Perintah 1: Tuliskan semua organisasi yang disebut namanya dalam bacaan tentang Muhammadiyah dan NU.
Perintah 2: Masukkan baris data, dari awal sampai baris yang memuat "Looking at the" (baris itu ikut), ke dalam CSV dua kolom bernama permintaan dan jawaban, satu baris untuk tiap permintaan. Setiap isian diberi tanda kutip, pindah baris diganti spasi, dan gambarnya tidak usah dimasukkan.

Bacaan yang diberikan:
++++++++++

Sisa-sisa kebudayaan kuno yang melekat dikalangan abanagan, sebagai contoh,
peacock menunjuk pada sistem kognitif. Jika seorang abanagn lebih mengingat
hari lahirnya, seorang Muhammadiyah lebih suka mengingat tahun kelahirannya.
Muhammadiyah lahir dengan orientasi keagamaan. Muhammadiyah lebih
menampilkan diri sebagai gerakan puritan untuk menghapus beban-beban kultural
yang terkena pengaruh budaya agraris. Muhammadiyah berupaya untuk melakukan
pembaharuan kualitatif yang bersifat keagamaan, suatu dealiktika internal yang
secara inheren memang selalu muncul di dalam Islam. Dengan semangat kembali
kepada alquran dan assunah.
b. Gerakan Kualitatif-Kuantitatif
Perkembangan selanjutnya, ternyata bahwa gerakan
kualitatif itu menimbulkan dampak kuantitatif. Dengan kata lain, gerakan
kultural Muhammadiyah ternyata menimbulkan dampak sosial. Muhammadiyah misalnya
telah menyebabkan longgarnya ikatan paternalisme santri-kiai; demikian juga
telah menyebabkan memudarnya otoritas pesantren akibat dikembangkannya
lembaga-lembaga pendidikan baru. Ketika Muhammadiyah makin bergerak pada
tingkat kuantitatif, jelalah bahwa ia semakin muncul menjadi kekuatan sosial
dan politik.
Pada
tataran masalah basis sosial inilah, kita melihat latar belakang lahirnya NU.
Sesungguhnya NU lahir karena reaksi terhadap 2 hal yakni pertama, ia merupakan
reaksi dari politisasi agama yang dilakukan SI serta kedua reaksi terhadap
gerakan pembaharuan Muhammadiyah. Berbeda dengan Muhammadiyah, NU sebenarnya
bertujuan untuk melestarikan lembaga-lembaga dan tradisi-tradisi Islam Agraris
sengan solidaritas mekanis komunalnya.
Perbedaan
mendasar antara Muhammadiyah dan SI di satu pihak dan NU dilain pihak
sesungguhnya adalah karena keduanya memiliki basis sosial yang berbeda. NU
bagaimanapun tetap mewakili tradisi masyarakat komunal-agraris yang dijalin dalam
ikatan-ikatan solidaritas mekanis-paternalistik. Di lain pihak SI dan
Muhammadiyah muncul sebagai wadah yang mewakili tradisi baru masyarakat urban,
pedagang dengan ikatan solidaritas organis-partisipatif.

++++++++++

Baris data:
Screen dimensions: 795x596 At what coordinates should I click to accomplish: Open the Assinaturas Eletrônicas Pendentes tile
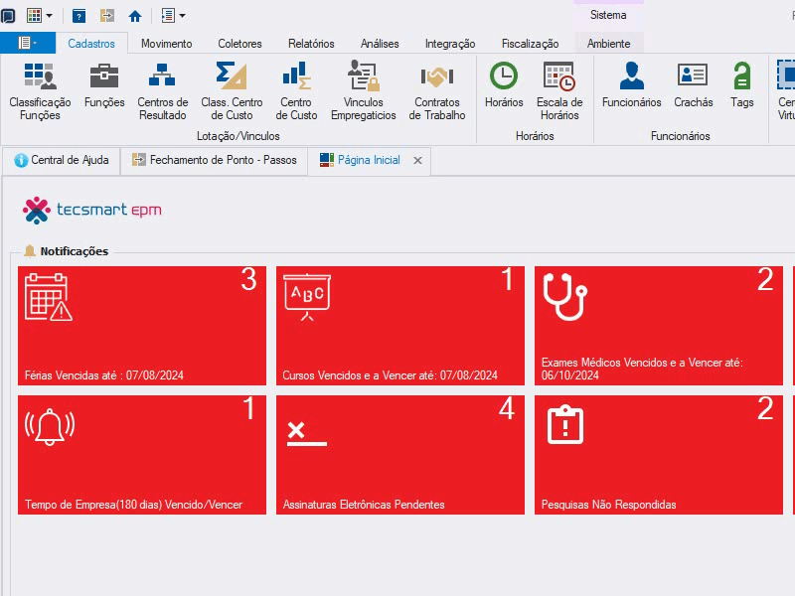point(400,455)
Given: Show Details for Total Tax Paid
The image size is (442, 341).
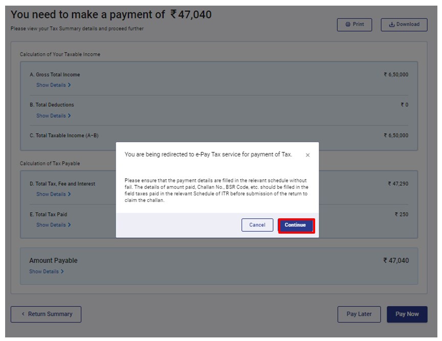Looking at the screenshot, I should pos(51,225).
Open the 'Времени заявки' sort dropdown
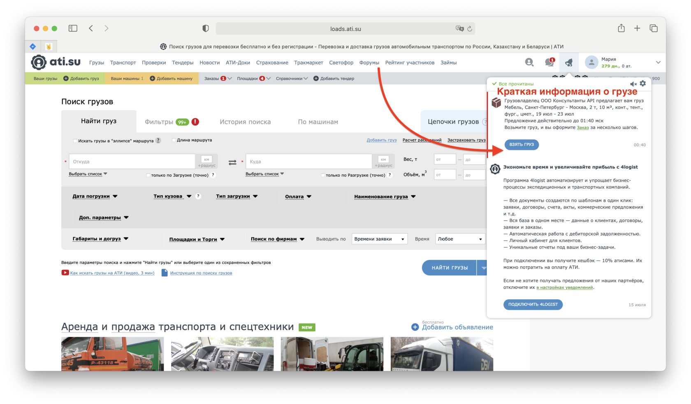This screenshot has height=404, width=691. pos(379,239)
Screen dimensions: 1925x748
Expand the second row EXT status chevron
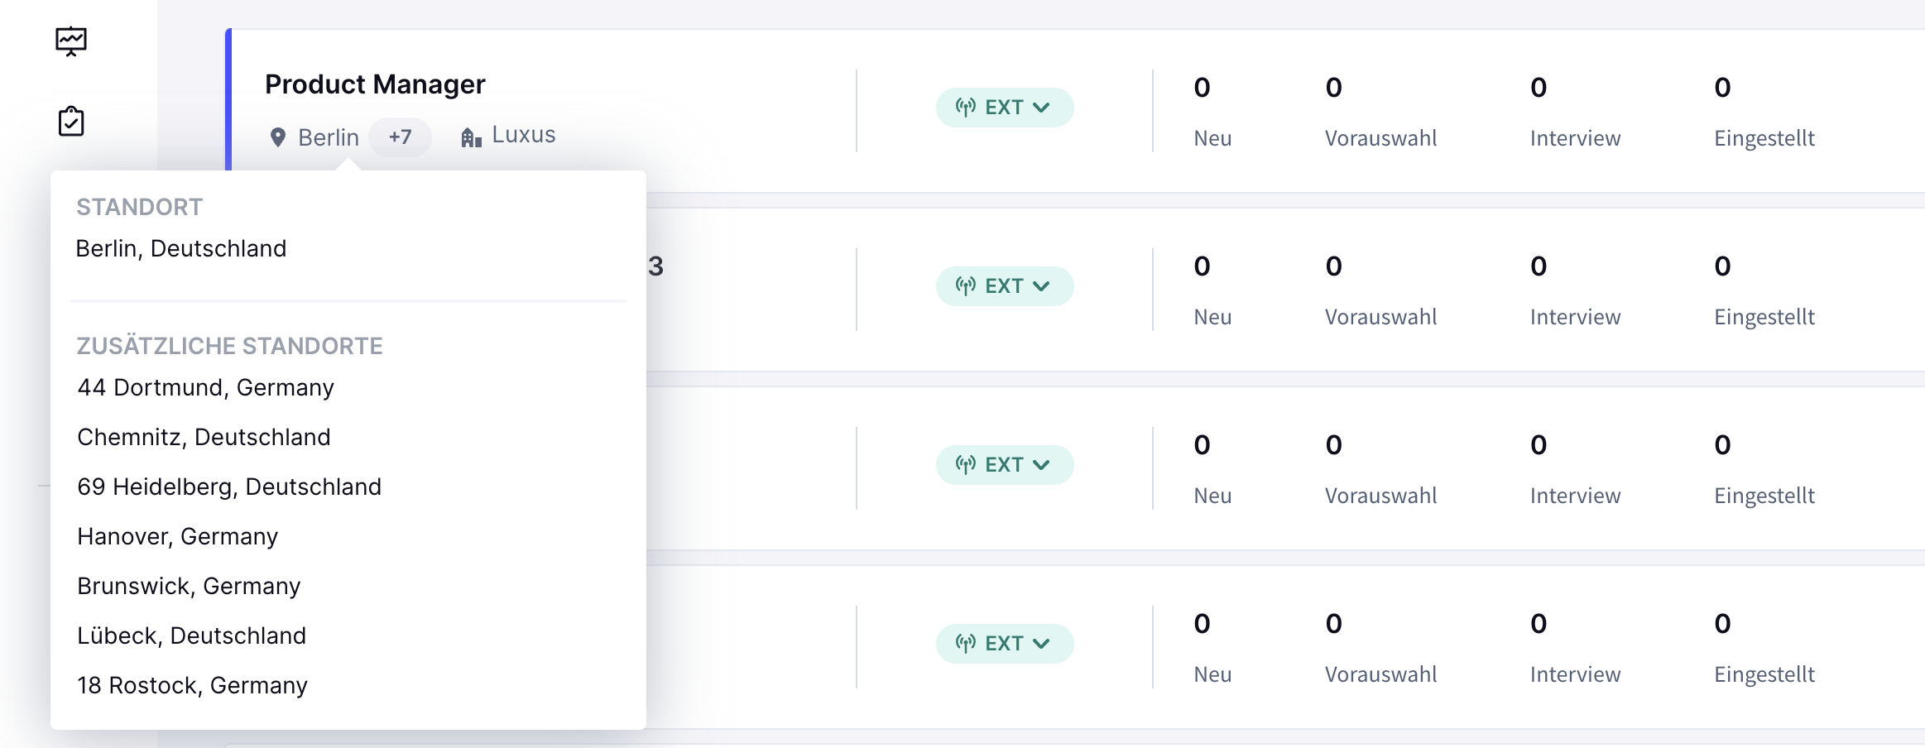(x=1042, y=286)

++++++++++

Jawaban yang diharapkan 1: Muhammadiyah, NU, SI

Jawaban yang diharapkan 2:
permintaan,jawaban
"Screen dimensions: 795x596 At what coordinates should I click to accomplish: Open the Assinaturas Eletrônicas Pendentes tile","point(400,455)"
"Given: Show Details for Total Tax Paid The image size is (442, 341).","Looking at the screenshot, I should pos(51,225)."